Debo confesar que en mi angustia silente me puse a recoger libros de la biblioteca de Lorenza. Aquello se convirtió en un ejercicio compulsivo. Fui juntándolos en un espacio que reservé para ese fin entre los escombros. No quería que los saqueadores, que ya hacían de las suyas, terminaran con las obras León Tolstói, William Shakespeare, Miguel de Cervantes, los poetas de la Generación del 27, Pio de Baroja, los clásicos griegos. Unas horas más tarde me percataría de que estaba actuando de manera estulta. No había nada que hacer, los grandes novelistas, poetas, filósofos yacían con mi tía, y los liberé para que la acompañaran en su viaje al más allá. Si los faraones griegos y hasta nuestros caciques eran enterrados con sus posesiones más preciadas, ¿por qué razón yo habría de separarla de tan excelsos personajes?

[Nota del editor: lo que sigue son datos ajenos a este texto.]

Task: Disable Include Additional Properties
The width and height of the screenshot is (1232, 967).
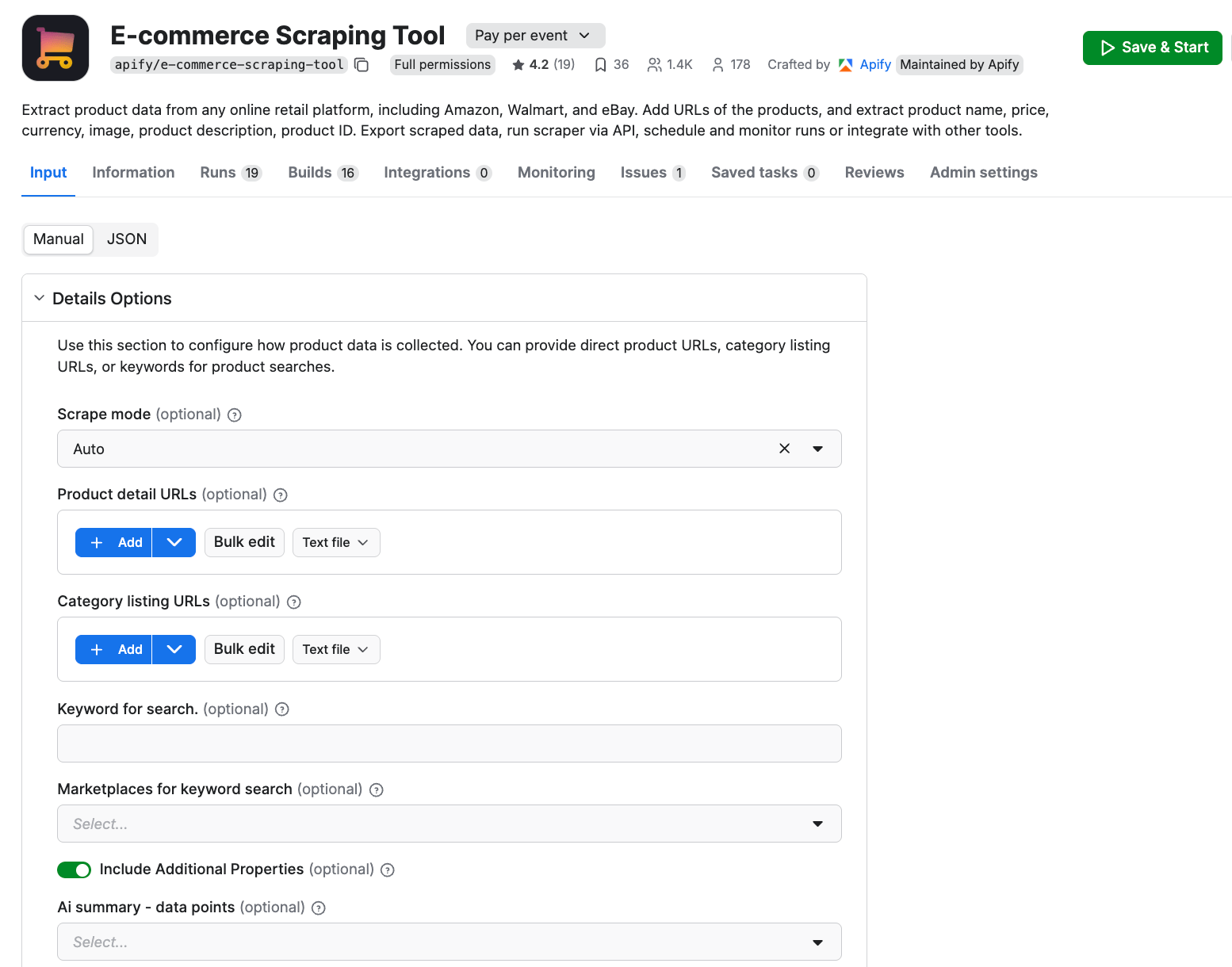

Después de 3 meses, pude volver a mi apartamento en el centro de la ciudad, que no había sufrido daños estructurales. En soledad me puse a contemplar la cantidad de objetos que lo adornaban, los cuales había adquirido de manera obsesiva, como si cada uno de ellos le diera lustre a mi existencia. En un instante yacía en el suelo víctima de un ataque de risa incontrolable. Todo aquello me parecía ridículo. En mi mente veía las cosas estripadas por las columnas de Calderón. ¡Ay!, qué frágiles, livianas y etéreas eran, en esa hora, los bienes materiales. Lo único importante era estar vivo, pero más que eso, estarlo para ser útil.

El 25 de enero de 1999, hace ya 21 años, enterramos una parte de nuestros corazones. Yo me encontraba, minutos antes, en el apartamento 202 del edificio El Prado. Iba a almorzar con mis parientes. Una llamada inesperada de mi esposa me obligó a salir presuroso del lugar. No creo que Dios haya castigado a nadie ese lúgubre día. Tampoco, que haya premiado a los que sobrevivimos al hecho natural. De hecho, todos los quindianos, ese lunes trágico, morimos un poco. Pero también aprendimos una dura e importante lección de vida. En mi caso personal supe la importancia de distinguir entre el oropel y las cosas que realmente valen: el amor, el servicio, la felicidad.

Temo llegar a la luz con las manos vacías, sin haberme esforzado lo suficiente. Sí, fue una segunda oportunidad que nos deparó el destino. Sería una lástima que el bullicio y las luces nos hicieran olvidar aquella lección que se escribió con sangre.